Explainer | China’s services sector: what is it and why is it important to the economy?
- China’s services sector accounted for 54 per cent of gross domestic product (GDP) in 2019
- It includes various service industries such as transport services, information services, investment services and health care, as well as arts, entertainment and recreation

What is China’s services sector?
China’s services sector is made up of various industries, including warehousing and transport services; information services; securities and other investment services; professional services; waste management; health care and social assistance; and arts, entertainment and recreation.

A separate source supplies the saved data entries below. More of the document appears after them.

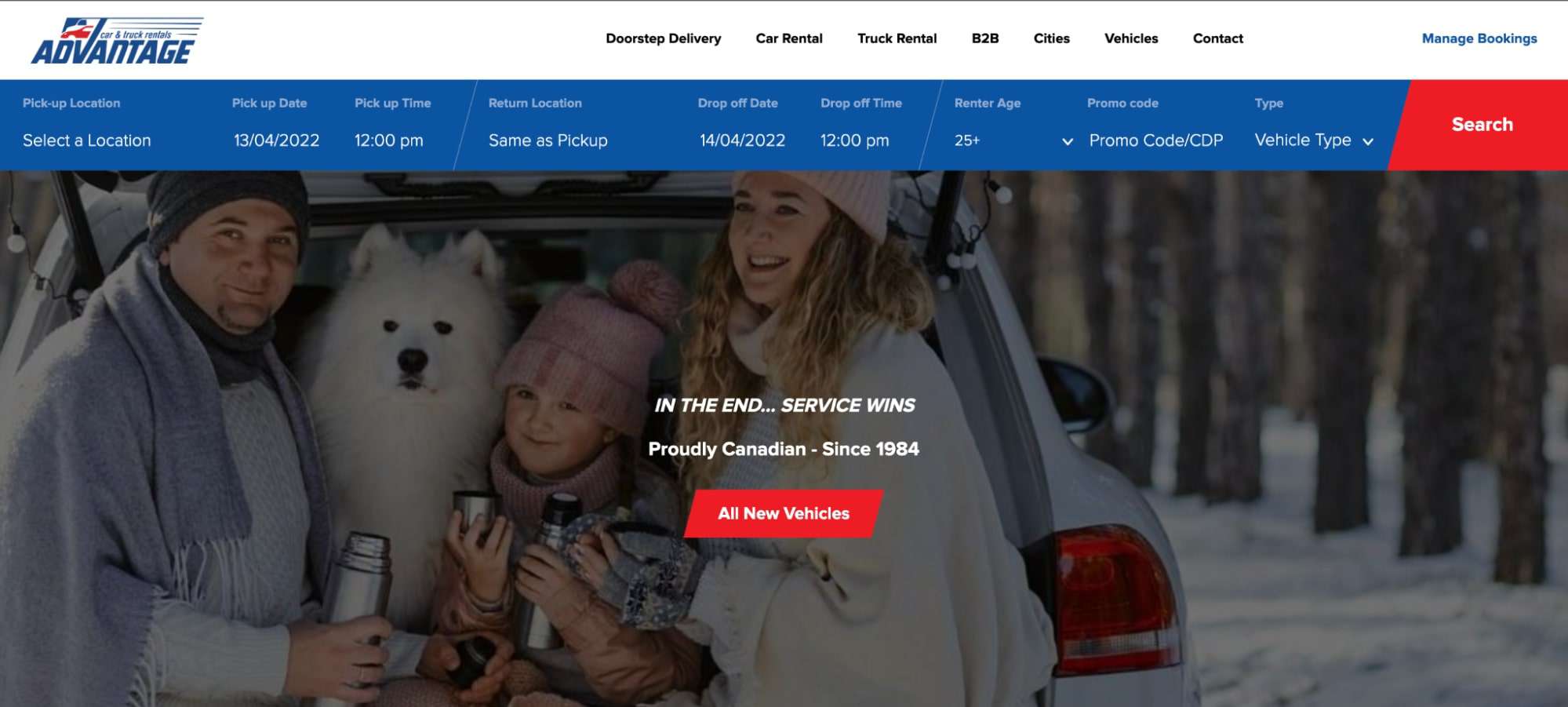Open the Truck Rental page
Image resolution: width=1568 pixels, height=707 pixels.
coord(897,38)
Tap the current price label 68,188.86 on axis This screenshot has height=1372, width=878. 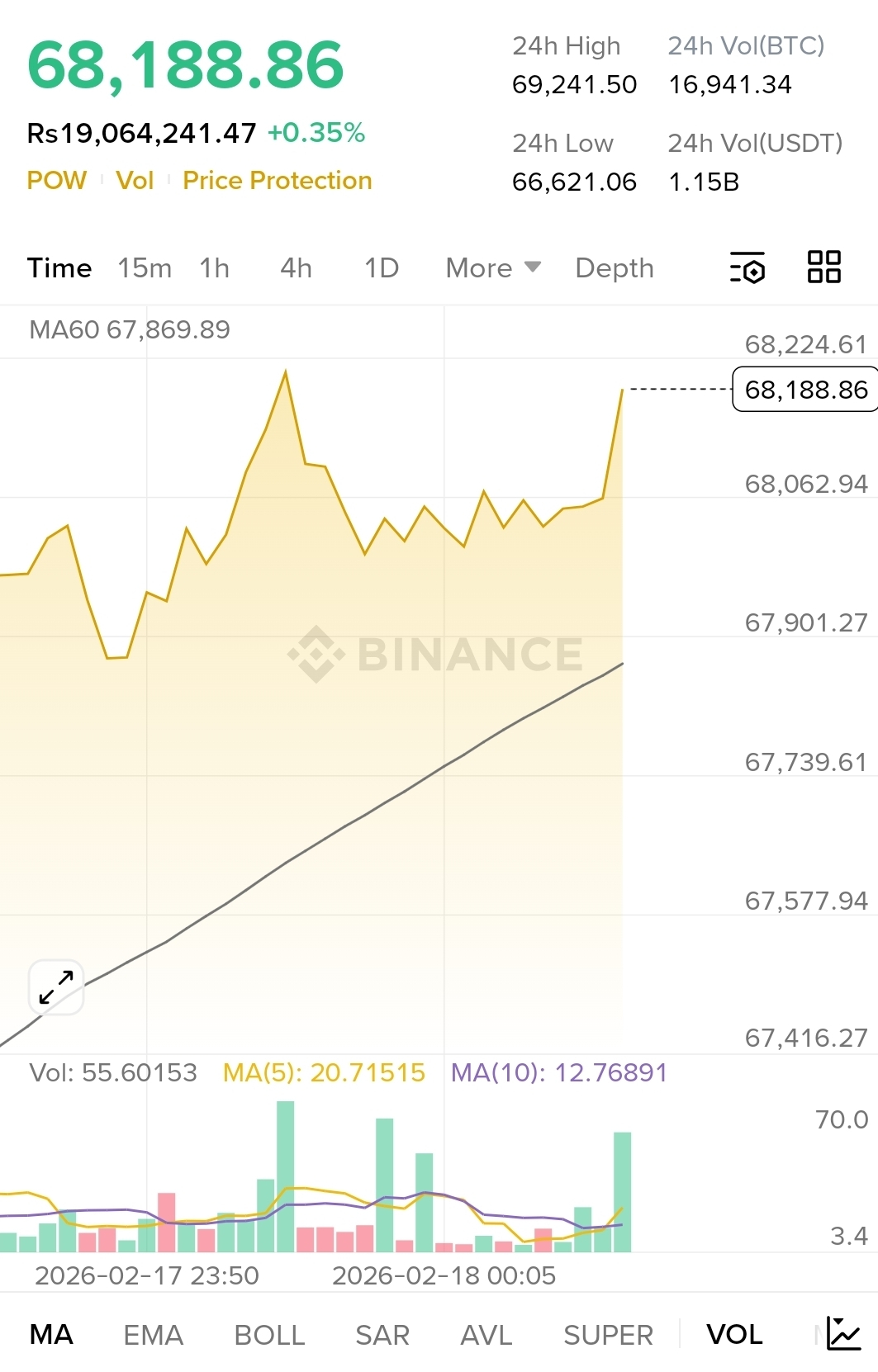[805, 389]
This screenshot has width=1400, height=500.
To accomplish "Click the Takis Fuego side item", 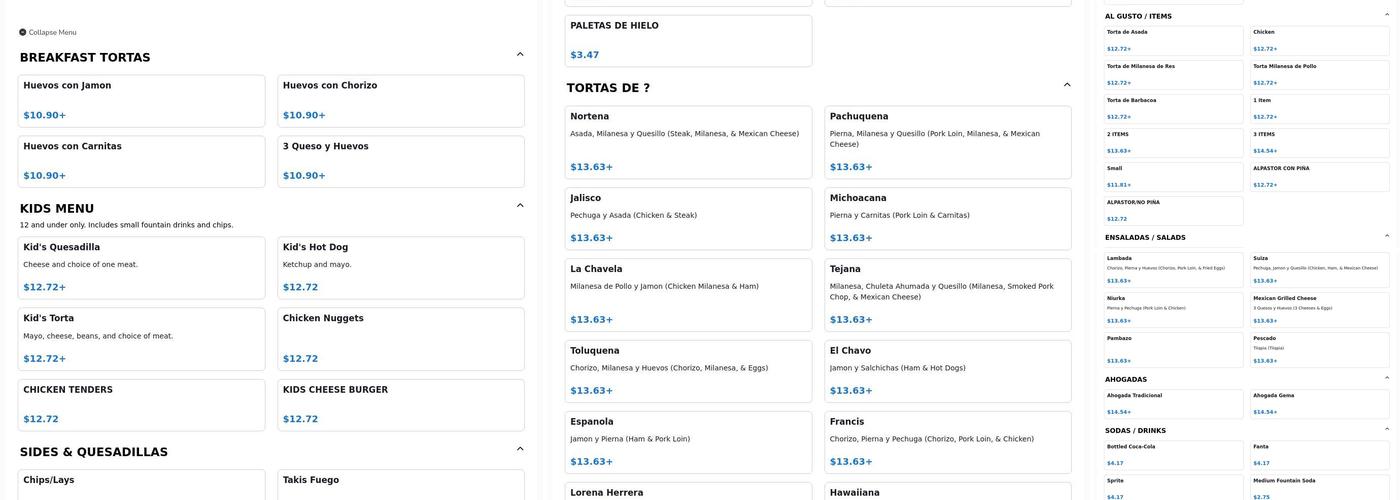I will coord(401,484).
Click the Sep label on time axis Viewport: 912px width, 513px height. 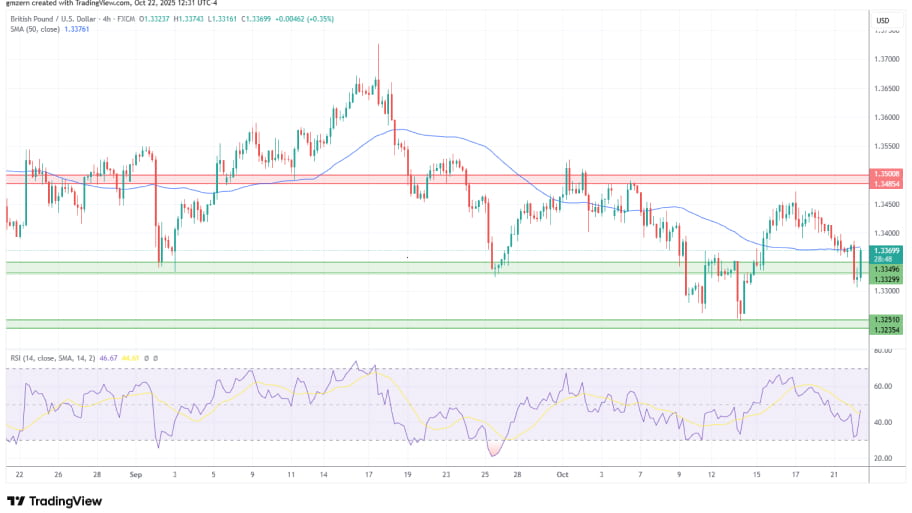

China’s services sector accounted for 54 per cent of gross domestic product (GDP) in 2019, followed by the industrial sector at 39 per cent and the agricultural sector at 7 per cent, according to the World Bank.
How is the performance in China’s services sector measured?
China’s two purchasing managers’ indices (PMIs) are indicators of the economic health of the service economy, gauging business sentiment in the sector.
The official PMI released by the National Bureau of Statistics largely measures sentiment among larger service firms, many of which are state-owned.
The PMI produced by Markit for Caixin magazine largely measures sentiment among smaller, mostly private firms.

01:07
What is the purchasing managers' index (PMI)?
The indices are compiled from surveys of business owners and supply-chain managers, gauging changes in production, new orders, employment and delivery times, among other metrics.